L’amicizia potrebbe essere anche un modo per vivere di più, oltre che tutto il resto. Non voglio in questa sede rinverdire tutto quanto si è detto circa l’amicizia, anche perché di natura sono piuttosto orso e non mi sento il miglior conoscitore di questo sentimento.
Mi interessa di più sostenere che avere amici è anche un modo piacevole, costruttivo e fantasticamente utile per conoscere più cose, od averne perlomeno il sentore, senza tutta la fatica che in genere per sapere le cose occorre fare.
Si fa fatica, è vero, anche per eleggere una persona di nostra conoscenza a "persona fidata", ossia a ritenere il suo parere un parere autorevole. Ma quando avremo cinque o sei persone sulla Terra delle quali fidarci ciecamente, allora potremo goderne anche i meravigliosi frutti.

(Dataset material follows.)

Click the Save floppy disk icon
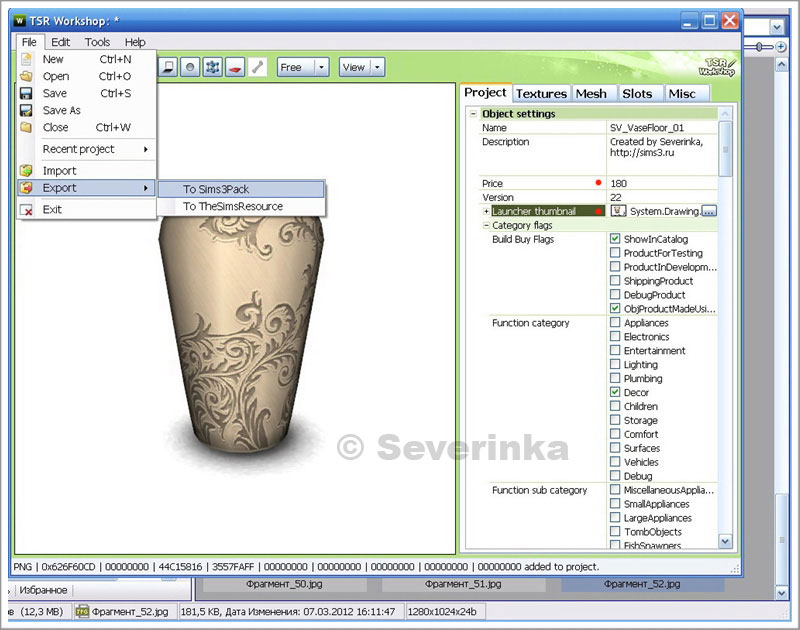Image resolution: width=800 pixels, height=630 pixels. [27, 93]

Scendo meglio nel merito. Pare una cazzata ma non è così. Un giorno il mio amico Enrico mi parlò di Ratatouille, quel film Disney del topo cuoco. A me non capitò di andarlo a vedere al cinema, sicché stasera, con la proiezione su Sky, mi si offriva la prima occasione. Io, forte del parere di Enrico, sono stato pronto, senza saperlo di preciso, a dire ai miei familiari "vedrete che è un gran bel film, niente scherzi!". Lì per lì quando ho detto di che si sarebbe trattato, hanno ovviamente sorriso. E vagli a spiegare che è una metafora! Tra l’altro una metafora di insolita profondità.
Alla fine, oltre al mio ammiratissimo piacere di fronte a quel capolavoro, mi sono pure preso tutti i complimenti. E mio padre si è fermato senza lasciare la poltrona appena dopo le nove, come fa di solito. A nessuno è mai passato per la mente di muovere un piede o di fare un commento. L’emozione si toccava, era davvero presente.

Praticamente ho aumentato la mia credibilità familiare semplicemente facendo mio il parere di Enrico. In maniera del tutto aprioristica? No, sapevo chi fosse Enrico, conoscevo il suo modo di sentire. Non era più solo il parere di Enrico: era diventato il parere d’un amico.